Согласилась ли бы я сейчас с тем, что написала о «Струне» сорок лет назад, – согласилась ли бы, зная дальнейшее творчество Ахмадулиной и приобретя собственный профессиональный опыт? Ну, теперь бы я не стала впадать в нравоучительный тон, нотки которого слышны в финале рецензии, несмотря на старания автора отмежеваться от «моралистической» (читай: идеологической) критики. Нельзя выдавать особенности поэтической личности (они же – ее неизбежная ограниченность) за прямые изъяны. Но все-таки мне кажется, что какие-то черты манеры Ахмадулиной здесь угаданы – и надолго вперед.
Поэт меж ближайшим и вечным
1
Под знаком согласия
Затяжной дебют Александра Кушнера и впрямь сопровождала тень непризнания и полупризнания. Когда-то поэт отправился в дорогу, доверчиво сообразуя свой шаг лишь с объективной, обобщенной мерой российской стиховой речи и не загадывая, что за ближайшим поворотом.
Тогда впору было принять беспечную радость путника, все снаряжение которого – образцовая воспитанность глаза и уха да счастливый прирожденный навык сразу усваивать любое впечатление ритмически и рифмически, минуя нестиховое внутреннее слово, – впору было принять эту радость попадания в такт – за поверхностную невозмутимость. Дескать, все досталось поэту из вторых рук – понаслышке и по чужой прорисовке: и звучный «стопный» стих, ограненный полуторавековой работой избранников муз, которые сначала отлили его форму, а потом расковали его звучание и словарь, открыв двери для щебета шипящих и для непредвиденности прозаизмов; и виртуозная скользящая подвижность интонации: вверх, вниз, по едва заметным пригоркам перечислений, вправо, влево – вслед за тонко прочерченными изгибами фетовской и пастернаковской «строки короткой», без перенапряжения, преткновения, без ритмических сломов и задыхающихся переносов; и вся культурная панорама города на Неве с его окрестностями, столько раз воспетая, что как будто одного окликания по имени достаточно, чтобы пробудить дух поэзии, – гуляй себе по возделанному, безопасному заповеднику красоты, благодушествуй.
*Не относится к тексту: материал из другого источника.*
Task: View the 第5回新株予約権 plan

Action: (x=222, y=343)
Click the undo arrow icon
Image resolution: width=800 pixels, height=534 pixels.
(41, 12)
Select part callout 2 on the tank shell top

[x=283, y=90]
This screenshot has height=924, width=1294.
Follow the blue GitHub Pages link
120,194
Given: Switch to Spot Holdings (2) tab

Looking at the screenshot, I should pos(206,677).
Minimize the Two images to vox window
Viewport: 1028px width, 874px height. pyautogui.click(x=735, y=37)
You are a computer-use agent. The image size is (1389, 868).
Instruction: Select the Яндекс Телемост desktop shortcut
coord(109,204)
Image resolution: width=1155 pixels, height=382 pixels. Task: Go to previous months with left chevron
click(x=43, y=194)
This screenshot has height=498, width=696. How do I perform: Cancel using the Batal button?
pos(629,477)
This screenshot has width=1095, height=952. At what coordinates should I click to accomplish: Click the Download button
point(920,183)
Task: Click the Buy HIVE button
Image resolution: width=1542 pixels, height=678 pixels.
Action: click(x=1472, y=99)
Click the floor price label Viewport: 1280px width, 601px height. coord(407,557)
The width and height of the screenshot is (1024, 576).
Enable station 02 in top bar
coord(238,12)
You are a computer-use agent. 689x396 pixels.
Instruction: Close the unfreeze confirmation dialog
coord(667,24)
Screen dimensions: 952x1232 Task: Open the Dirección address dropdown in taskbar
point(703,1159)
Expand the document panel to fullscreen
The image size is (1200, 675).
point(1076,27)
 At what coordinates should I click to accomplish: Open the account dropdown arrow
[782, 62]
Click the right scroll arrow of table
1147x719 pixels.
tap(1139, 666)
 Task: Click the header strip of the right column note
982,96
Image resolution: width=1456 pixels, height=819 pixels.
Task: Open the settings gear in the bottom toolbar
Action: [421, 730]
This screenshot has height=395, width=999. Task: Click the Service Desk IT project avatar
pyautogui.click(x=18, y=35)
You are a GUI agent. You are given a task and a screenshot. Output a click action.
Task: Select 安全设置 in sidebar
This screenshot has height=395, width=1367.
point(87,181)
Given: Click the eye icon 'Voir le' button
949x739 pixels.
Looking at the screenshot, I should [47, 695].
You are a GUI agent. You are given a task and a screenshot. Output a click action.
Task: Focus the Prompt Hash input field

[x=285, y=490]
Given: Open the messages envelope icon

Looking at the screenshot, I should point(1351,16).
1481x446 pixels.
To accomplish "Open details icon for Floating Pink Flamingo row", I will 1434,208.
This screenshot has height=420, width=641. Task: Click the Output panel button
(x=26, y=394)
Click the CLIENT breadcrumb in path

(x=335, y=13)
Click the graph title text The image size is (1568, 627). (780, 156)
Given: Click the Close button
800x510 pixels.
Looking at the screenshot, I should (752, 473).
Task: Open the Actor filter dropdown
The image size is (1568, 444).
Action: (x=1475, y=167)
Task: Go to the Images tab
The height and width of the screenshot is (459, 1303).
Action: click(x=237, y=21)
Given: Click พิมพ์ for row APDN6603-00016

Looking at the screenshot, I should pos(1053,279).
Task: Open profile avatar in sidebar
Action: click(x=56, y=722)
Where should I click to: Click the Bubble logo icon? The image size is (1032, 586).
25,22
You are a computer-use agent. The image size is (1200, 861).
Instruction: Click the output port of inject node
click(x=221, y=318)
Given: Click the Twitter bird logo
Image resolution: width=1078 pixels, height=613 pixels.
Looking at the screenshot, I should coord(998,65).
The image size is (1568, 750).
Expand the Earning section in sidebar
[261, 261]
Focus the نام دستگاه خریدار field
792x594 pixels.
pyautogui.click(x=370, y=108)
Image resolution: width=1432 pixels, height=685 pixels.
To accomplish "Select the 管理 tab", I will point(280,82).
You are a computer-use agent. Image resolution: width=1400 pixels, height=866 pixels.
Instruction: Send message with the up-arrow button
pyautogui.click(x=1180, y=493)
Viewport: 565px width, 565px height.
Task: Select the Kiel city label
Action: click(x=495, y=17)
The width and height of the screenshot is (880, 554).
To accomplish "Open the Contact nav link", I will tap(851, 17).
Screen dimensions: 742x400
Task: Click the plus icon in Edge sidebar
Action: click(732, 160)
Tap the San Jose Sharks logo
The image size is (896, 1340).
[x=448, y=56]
Между тем «классическое» равновесие стиля и впечатлений с самого начала было воспринято поэтом как явление сверхличное, внеличное и потому неподражательное, как «склад, что в жизни есть», широкий поток, заимствующий свою красоту от облаков и деревьев. Влиться в неиссякающее течение, продолжить его и продолжиться в нем («К этим сотням и тысячам круглым твоим / приплюсуем десятки», – как скажет позднее поэт) – в этом, собственно, и заключалось первое своеобразие Александра Кушнера.
Впоследствии изменятся топография и разлет жизненного пространства, и очертания стиха, все более уходящего от летучей краткости; чувства осложнятся противочувствиями. Но все это останется внутри «классически»-общезначимого строя, того стиля литературной культуры, в пределах которого любая тема неуклонно мыслится как вечная, любая сиюминутность – как соотнесенная с историческими прецедентами, любой привидевшийся сон – как навязчивый миф, что грезится многим человеческим поколениям.
На таком устойчивом фоне у поэта обостряется чувство органических сдвигов, чуткость даже к малым перестановкам, подстроенным течением времени («Повторяется все: устремленья, и сны, / И рычанье чудовищ. / А по-моему, лишь элемент новизны / Интересен и стоящ!»). Но для читателя знаки накопленного традицией постоянства существенней, виднее, чем «элемент новизны». Сам же Кушнер не дает в руки собеседнику и адресату стихов никакой подсказки относительно своей лирической «миссии» или «роли», не отчуждает от себя идеализированного, легендарного, так сказать, «двойника», способного завладеть воображением читателей.